Hi everyone,
I’ve been working on an open-source project called BetterStatusPage.
The idea is to provide a practical, self-hosted monitoring and status page platform for small teams, homelabs and personal infrastructure — without requiring PostgreSQL, Redis, Kubernetes or a monthly SaaS subscription.
It currently runs as:
- a single Node.js 22 process,
- with SQLite persistence,
- deployable through Docker Compose,
- with built-in backups and offline restore.
The project is currently in the MVP stage, but the main functionality is already implemented.
Monitoring
BetterStatusPage currently supports:
- HTTP/HTTPS checks, including status codes, response times and response body keywords,
- Basic Auth, OAuth2 and CAS authentication flows,
- ICMP ping and TCP port checks,
- DNS monitoring for A, AAAA, MX, CNAME and TXT records,
- SQL Server test queries,
- passive webhook monitoring for cron jobs and external services.
Notifications
Alerts and recovery notifications can be sent through:
- email,
- generic webhooks,
- Discord,
- Slack,
- Microsoft Teams.
Failed notification deliveries are retried automatically and can later be inspected or retried manually from the admin panel.

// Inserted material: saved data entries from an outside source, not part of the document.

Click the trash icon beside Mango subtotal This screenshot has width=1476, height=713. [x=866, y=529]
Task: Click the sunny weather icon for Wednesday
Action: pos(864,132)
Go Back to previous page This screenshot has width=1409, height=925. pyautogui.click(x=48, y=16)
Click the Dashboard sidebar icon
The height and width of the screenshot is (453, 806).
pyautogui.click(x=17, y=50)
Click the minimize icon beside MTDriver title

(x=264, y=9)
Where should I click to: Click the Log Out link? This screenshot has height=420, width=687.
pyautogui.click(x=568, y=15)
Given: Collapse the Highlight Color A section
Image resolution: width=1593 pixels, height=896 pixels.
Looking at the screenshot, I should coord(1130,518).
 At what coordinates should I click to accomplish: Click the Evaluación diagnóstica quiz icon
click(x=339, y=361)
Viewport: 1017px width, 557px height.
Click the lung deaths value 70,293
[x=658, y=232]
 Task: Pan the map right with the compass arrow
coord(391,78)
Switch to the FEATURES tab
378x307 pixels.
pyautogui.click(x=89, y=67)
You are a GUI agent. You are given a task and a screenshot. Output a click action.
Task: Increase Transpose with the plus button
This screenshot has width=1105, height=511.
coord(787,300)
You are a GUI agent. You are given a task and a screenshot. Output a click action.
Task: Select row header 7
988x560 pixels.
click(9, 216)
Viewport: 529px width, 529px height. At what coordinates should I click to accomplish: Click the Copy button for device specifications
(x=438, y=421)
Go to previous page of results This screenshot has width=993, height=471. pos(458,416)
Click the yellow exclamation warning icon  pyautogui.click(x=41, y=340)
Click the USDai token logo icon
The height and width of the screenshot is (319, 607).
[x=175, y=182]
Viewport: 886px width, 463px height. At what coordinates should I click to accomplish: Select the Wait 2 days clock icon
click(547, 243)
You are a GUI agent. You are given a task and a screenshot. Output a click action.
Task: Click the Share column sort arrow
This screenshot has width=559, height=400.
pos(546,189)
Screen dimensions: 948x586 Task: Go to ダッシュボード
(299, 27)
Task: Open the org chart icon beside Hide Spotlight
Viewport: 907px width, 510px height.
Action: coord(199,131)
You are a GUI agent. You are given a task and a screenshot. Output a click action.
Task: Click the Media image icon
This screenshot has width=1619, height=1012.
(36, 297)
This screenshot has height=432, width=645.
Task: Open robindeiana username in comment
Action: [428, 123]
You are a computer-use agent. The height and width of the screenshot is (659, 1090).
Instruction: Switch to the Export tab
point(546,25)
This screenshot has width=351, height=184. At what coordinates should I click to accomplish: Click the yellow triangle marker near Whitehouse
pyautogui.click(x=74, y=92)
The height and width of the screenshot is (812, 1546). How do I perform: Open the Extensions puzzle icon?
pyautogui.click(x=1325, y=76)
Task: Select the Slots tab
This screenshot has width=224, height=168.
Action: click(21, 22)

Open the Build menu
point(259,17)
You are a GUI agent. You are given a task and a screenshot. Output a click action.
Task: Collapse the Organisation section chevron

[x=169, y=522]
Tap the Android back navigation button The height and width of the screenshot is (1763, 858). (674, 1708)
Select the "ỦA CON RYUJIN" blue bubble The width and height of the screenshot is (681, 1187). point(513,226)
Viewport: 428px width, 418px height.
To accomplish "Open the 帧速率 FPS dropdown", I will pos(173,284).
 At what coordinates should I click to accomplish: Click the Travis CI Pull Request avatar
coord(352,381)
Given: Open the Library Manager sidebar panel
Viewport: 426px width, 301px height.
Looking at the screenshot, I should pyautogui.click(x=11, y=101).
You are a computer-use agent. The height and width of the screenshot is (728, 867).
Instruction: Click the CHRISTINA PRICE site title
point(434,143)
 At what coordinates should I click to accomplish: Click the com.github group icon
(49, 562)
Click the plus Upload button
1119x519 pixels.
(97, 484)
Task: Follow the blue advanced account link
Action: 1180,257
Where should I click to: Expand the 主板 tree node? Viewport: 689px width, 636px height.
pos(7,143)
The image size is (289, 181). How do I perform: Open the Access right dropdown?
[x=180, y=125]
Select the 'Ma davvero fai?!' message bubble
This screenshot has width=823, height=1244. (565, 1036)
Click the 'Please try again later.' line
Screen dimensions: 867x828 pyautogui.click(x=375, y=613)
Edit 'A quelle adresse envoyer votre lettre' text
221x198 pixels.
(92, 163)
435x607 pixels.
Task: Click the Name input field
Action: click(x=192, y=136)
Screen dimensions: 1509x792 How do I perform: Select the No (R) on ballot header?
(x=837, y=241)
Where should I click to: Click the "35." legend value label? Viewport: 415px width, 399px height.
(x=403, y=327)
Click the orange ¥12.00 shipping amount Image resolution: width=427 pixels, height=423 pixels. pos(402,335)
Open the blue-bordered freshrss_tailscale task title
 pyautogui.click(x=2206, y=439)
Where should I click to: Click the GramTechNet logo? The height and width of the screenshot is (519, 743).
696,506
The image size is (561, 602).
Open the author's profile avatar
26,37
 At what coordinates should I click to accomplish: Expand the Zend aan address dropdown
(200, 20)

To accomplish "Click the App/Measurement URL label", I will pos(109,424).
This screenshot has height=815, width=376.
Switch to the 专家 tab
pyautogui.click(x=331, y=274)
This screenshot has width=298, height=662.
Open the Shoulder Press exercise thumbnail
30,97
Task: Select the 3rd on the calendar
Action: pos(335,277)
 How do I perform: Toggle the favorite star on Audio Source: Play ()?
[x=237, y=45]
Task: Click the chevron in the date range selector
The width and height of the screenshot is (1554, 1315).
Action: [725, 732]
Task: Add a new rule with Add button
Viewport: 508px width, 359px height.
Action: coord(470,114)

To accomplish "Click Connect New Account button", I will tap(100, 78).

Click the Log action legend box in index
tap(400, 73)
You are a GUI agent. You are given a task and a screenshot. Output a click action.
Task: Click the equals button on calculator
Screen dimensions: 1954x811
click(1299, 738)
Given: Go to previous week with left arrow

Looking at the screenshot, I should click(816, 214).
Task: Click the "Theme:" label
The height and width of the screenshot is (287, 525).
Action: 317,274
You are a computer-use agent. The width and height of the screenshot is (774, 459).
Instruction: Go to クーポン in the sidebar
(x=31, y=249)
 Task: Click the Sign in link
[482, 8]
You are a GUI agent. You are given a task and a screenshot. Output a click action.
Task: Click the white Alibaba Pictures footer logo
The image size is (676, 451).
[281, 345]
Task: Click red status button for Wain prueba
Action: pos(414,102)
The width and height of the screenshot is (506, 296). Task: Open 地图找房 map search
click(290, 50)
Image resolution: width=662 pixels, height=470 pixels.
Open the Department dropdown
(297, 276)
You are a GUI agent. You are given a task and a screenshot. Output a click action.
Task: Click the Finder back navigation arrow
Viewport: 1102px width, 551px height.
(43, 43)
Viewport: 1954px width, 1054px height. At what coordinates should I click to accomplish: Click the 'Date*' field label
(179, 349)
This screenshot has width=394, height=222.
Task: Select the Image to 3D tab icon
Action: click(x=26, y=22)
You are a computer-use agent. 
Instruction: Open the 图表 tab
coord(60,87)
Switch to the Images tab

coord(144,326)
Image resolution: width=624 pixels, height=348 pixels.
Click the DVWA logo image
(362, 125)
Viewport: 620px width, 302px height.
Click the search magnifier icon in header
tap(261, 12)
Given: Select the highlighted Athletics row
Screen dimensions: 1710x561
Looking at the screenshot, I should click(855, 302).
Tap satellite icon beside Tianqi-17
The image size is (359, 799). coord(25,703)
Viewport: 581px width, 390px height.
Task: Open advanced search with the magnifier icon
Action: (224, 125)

Status page and incident management
The public status page is built using a drag-and-drop grid editor. You can add monitor cards, service groups, Markdown blocks and an incident feed without writing custom CSS.
The application also supports:
- incidents with severity levels and affected monitors,
- incident updates,
- scheduled maintenance windows,
- suppression of alerts during maintenance,
- monitor dependencies to reduce duplicate alerts,
- real-time updates through Server-Sent Events,
- uptime history,
- custom branding and dark mode,
- multiple languages,
- user roles,
- an audit log with field-level changes.
There is also an encrypted AES-256-GCM secrets vault, so credentials and tokens do not need to be stored directly in monitor configurations.
Why I built it
I wanted something more capable than a simple uptime checker, but still easy to deploy and maintain.
For many small environments, requiring a separate database server, cache, queue and several containers creates more operational work than the status page itself should require.
With BetterStatusPage, the intended deployment experience is essentially:
docker compose up -d
The entire application is served through one process and one port.
Looking for feedback and testers
I’m currently looking for people willing to:
- try deploying it,
- test it in a homelab or small production environment,
- report bugs,
- review the security and deployment approach,
- suggest missing monitor types or integrations.
I’m especially interested in feedback about:
- installation and upgrade experience,
- UI and configuration usability,
- notification reliability,
- features required before you would consider using it seriously.
GitHub:
https://github.com/BElluu/BetterStatusPage
The project is licensed under MIT.
Any feedback, issue reports, stars or contributions would be greatly appreciated.